[SOURCE DOCUMENT]

= = = =

Varieties of Civil War

by Kieran Healy on March 31, 2006

Jim Henley:

bq. The NOT A CIVIL WAR OH NO marked by Shiite death squad attacks on Sunnis, some of whom are surely guilty of guerrilla activity and some of whom are surely not, is really Insurgency Plus.

This reminds me of something I meant to say the other week. In much the same way as we’re not supposed to call Iraq a quagmire, we’re also not supposed to say it’s on the brink of — or already stuck in to — civil war. It’s worth bearing in mind that just as there are different “kinds of quagmires”:http://www.kieranhealy.org/blog/archives/2003/09/01/kinds-of-quagmires/ there are also varieties of civil war. An example familiar to me — with the usual caveats that this just meant as an illustrative comparison, not a strong correspondence — is the “Irish Civil War”:http://en.wikipedia.org/wiki/Irish_Civil_War of 1922–23. It was a conflict between Free State forces (the government, who supported the “Anglo-Irish Treaty”:http://en.wikipedia.org/wiki/Anglo-Irish_Treaty that ended the “War of Independence”:http://en.wikipedia.org/wiki/Anglo-Irish_War), and the opponents of the treaty, including a majority of the old IRA.

For present purposes, what’s worth noting is that while the conflict was relatively short it was also vicious, especially towards the end, and especially amongst the elites. There was a cycle of execution, retaliation and retribution both in the field and against prisoners. A relatively large proportion of the political class was killed. What did _not_ happen, however, was something like the American Civil War, where large armies repeatedly confronted one another on the battlefield. Moreover, life, as always, went on. The Irish Civil War was largely confined to active combatants, and casualties were heavily concentrated in the leadership. For instance (I’m open to correction here), the Free State army was of course targeted but its unarmed police force was generally not subject to attacks. It’s also worth noting that a very large majority of people did not support the Anti-Treaty side, but that didn’t stop the conflict from happening.

= = = =

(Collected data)
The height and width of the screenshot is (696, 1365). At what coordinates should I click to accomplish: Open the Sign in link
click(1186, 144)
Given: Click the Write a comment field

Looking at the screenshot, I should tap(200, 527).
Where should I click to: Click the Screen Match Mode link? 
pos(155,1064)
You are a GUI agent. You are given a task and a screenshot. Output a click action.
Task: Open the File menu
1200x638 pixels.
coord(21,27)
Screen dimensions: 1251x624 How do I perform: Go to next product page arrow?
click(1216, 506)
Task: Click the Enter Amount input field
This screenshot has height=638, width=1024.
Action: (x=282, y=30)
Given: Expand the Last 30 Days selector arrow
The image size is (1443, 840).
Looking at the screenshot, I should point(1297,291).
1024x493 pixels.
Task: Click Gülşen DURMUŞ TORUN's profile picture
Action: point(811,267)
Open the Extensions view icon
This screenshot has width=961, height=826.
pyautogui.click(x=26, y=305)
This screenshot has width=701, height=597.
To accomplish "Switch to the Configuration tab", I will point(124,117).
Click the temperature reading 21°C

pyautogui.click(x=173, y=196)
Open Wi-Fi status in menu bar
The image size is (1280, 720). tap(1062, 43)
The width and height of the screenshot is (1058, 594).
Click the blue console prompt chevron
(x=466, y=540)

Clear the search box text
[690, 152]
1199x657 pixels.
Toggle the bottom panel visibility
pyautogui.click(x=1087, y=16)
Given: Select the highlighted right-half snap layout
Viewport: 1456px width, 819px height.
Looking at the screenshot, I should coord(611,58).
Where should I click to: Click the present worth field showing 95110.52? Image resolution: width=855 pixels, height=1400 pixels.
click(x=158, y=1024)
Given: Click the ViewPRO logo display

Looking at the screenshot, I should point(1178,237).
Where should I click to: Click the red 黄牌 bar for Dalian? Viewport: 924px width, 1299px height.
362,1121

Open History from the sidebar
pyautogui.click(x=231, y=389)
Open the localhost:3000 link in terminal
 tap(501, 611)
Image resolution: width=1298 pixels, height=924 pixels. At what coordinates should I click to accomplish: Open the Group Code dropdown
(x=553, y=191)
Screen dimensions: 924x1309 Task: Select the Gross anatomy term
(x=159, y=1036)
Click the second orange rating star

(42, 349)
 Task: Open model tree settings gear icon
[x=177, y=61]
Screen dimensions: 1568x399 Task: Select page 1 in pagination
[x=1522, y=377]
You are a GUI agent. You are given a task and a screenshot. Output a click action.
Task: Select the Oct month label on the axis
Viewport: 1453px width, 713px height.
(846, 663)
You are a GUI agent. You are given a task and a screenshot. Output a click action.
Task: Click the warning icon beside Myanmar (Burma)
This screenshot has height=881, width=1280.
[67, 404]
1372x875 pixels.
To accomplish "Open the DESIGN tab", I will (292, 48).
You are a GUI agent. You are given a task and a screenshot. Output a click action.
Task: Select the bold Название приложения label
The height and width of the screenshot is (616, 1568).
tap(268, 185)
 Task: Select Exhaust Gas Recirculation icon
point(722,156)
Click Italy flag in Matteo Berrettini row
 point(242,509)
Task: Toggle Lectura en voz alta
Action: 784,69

= = = =

[DO THIS] How would the blog post on varieties of civil war go on from its last paragraph? Write its continuation.

[EXPECTED OUTPUT]
Less than eight years after the war ended the government peacefully handed over power to the party directly descended from the Anti-Treaty forces. For years afterwards many of those in Parliament looked across the aisle at the murderers of their fathers, uncles or brothers. Iraq is very different — much more complex — in all kinds of ways, not least because of its strategic importance, its oil reserves and the continued presence of an occupying army. So the Irish case offers little real direction. Optimistically, maybe, it reminds us that it is in fact possible for severe civil conflict to resolve itself into something like peaceful coexistence. But it also shows that you don’t need to wait for an Antietam or a Gettysburg to say that a country is in the middle of a bitter civil war.

{ 34 comments }

1

dearieme 03.31.06 at 11:45 am

“What did not happen, however, was something like the American Civil War, where large armies repeatedly confronted one another on the battlefield.” Well obviously; that would have required troops who were prepared to shoot each other in the front. The Irishmen prepared to do that had taken a pounding on the Western Front and a cruel indifference – or worse – to their courage and service on their return home. The Civil War was between different strands of terrorists. Are you sure about the police? I had thought that a lot of the police – predominantly Catholic – were driven out, often settling in the north. Maybe not. Anyone know?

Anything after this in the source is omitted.